◆ EXERCISE DETAILS: Please set down word for word every line from the one holding "Increase decimal places shown" to the end of the data below, both included.

[[ SUPPLIED DATA, beginning ]]

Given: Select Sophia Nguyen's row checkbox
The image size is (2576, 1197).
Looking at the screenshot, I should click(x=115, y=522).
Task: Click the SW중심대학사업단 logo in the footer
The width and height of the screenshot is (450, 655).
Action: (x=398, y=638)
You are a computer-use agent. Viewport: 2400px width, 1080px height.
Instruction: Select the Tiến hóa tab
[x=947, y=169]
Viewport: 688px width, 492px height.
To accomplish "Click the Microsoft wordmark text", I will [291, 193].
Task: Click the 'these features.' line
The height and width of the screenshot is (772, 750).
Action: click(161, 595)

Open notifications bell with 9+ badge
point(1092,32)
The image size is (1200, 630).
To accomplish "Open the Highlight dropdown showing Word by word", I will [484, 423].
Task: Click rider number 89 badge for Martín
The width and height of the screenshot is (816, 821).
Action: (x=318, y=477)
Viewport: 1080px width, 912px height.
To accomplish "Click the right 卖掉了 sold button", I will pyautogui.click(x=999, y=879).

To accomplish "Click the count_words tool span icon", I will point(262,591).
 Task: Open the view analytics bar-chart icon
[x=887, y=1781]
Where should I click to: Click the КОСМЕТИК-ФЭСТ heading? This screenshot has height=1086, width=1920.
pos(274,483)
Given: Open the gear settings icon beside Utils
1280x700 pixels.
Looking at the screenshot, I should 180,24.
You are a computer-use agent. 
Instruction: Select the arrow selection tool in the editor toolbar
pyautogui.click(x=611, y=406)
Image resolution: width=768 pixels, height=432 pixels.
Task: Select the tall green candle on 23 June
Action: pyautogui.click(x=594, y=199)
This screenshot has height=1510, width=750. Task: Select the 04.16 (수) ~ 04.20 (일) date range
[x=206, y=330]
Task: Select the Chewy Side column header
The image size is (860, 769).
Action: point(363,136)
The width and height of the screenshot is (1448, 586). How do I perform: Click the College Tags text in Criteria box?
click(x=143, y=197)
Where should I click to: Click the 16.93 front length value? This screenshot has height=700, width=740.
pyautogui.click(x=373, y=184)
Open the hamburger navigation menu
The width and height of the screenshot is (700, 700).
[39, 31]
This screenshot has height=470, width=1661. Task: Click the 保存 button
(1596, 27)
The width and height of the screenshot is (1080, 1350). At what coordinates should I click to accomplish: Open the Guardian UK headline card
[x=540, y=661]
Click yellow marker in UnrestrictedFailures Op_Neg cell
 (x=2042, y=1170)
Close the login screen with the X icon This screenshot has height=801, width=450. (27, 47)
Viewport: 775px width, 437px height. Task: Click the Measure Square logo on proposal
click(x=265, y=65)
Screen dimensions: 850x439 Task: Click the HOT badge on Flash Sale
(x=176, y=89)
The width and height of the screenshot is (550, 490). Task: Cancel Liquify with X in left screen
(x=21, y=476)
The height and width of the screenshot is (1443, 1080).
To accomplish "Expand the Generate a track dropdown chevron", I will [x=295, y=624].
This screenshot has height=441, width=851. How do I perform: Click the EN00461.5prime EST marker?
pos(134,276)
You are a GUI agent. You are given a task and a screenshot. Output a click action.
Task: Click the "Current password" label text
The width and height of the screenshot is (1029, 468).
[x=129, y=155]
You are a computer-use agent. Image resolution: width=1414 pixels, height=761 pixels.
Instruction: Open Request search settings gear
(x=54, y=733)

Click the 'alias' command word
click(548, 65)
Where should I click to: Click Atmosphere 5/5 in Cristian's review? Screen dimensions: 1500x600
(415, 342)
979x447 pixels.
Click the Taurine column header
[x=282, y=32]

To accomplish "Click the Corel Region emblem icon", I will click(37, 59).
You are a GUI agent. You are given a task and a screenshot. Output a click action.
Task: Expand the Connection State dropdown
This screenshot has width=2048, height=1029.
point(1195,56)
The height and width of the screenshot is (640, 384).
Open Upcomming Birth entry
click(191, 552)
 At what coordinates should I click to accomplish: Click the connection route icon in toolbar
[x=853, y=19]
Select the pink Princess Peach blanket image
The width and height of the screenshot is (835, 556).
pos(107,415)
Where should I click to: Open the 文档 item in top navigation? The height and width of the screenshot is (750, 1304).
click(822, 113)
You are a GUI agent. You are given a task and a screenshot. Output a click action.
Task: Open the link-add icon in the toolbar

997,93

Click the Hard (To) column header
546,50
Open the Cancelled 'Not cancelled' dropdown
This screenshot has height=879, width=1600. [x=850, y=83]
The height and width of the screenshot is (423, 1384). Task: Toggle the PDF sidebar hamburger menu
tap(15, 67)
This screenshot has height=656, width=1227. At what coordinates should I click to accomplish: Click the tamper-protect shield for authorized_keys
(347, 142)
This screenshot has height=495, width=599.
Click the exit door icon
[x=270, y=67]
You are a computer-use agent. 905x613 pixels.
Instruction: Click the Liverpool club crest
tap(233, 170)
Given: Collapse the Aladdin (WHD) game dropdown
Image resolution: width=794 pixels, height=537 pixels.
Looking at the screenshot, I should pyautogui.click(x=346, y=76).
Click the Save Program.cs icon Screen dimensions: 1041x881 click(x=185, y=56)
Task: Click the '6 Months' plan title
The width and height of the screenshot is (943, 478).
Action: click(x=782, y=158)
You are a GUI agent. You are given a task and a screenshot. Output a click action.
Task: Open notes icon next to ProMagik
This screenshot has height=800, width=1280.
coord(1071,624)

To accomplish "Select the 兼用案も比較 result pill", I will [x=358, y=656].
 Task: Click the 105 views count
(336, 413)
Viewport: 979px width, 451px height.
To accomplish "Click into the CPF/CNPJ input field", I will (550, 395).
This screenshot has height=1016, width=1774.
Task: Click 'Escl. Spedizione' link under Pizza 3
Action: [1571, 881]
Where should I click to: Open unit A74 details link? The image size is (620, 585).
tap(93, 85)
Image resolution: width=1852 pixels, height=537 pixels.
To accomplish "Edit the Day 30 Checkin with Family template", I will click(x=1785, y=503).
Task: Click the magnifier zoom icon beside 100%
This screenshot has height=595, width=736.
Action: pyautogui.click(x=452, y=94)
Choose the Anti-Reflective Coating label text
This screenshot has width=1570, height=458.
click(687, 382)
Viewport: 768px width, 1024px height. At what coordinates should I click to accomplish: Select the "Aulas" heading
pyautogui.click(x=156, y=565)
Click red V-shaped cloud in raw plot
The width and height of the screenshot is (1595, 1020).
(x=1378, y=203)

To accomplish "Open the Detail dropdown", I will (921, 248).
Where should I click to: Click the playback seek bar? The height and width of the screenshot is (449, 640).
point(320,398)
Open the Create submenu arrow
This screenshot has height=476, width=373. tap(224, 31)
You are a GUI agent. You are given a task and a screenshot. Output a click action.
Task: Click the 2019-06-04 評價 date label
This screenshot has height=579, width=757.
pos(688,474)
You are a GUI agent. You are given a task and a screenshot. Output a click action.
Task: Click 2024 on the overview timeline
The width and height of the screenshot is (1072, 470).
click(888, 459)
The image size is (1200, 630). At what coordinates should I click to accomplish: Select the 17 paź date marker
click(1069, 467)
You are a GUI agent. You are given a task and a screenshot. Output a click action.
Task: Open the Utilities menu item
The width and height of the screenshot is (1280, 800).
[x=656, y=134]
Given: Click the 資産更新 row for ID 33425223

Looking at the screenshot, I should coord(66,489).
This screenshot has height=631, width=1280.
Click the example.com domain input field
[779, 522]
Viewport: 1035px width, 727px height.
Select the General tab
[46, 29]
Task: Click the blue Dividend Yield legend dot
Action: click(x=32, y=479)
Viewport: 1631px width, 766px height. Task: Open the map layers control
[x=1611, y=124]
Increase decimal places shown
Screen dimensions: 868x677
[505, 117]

[[ SUPPLIED DATA, end ]]

◆ OUTPUT OF THE TASK:
Increase decimal places shown
Screen dimensions: 868x677
[505, 117]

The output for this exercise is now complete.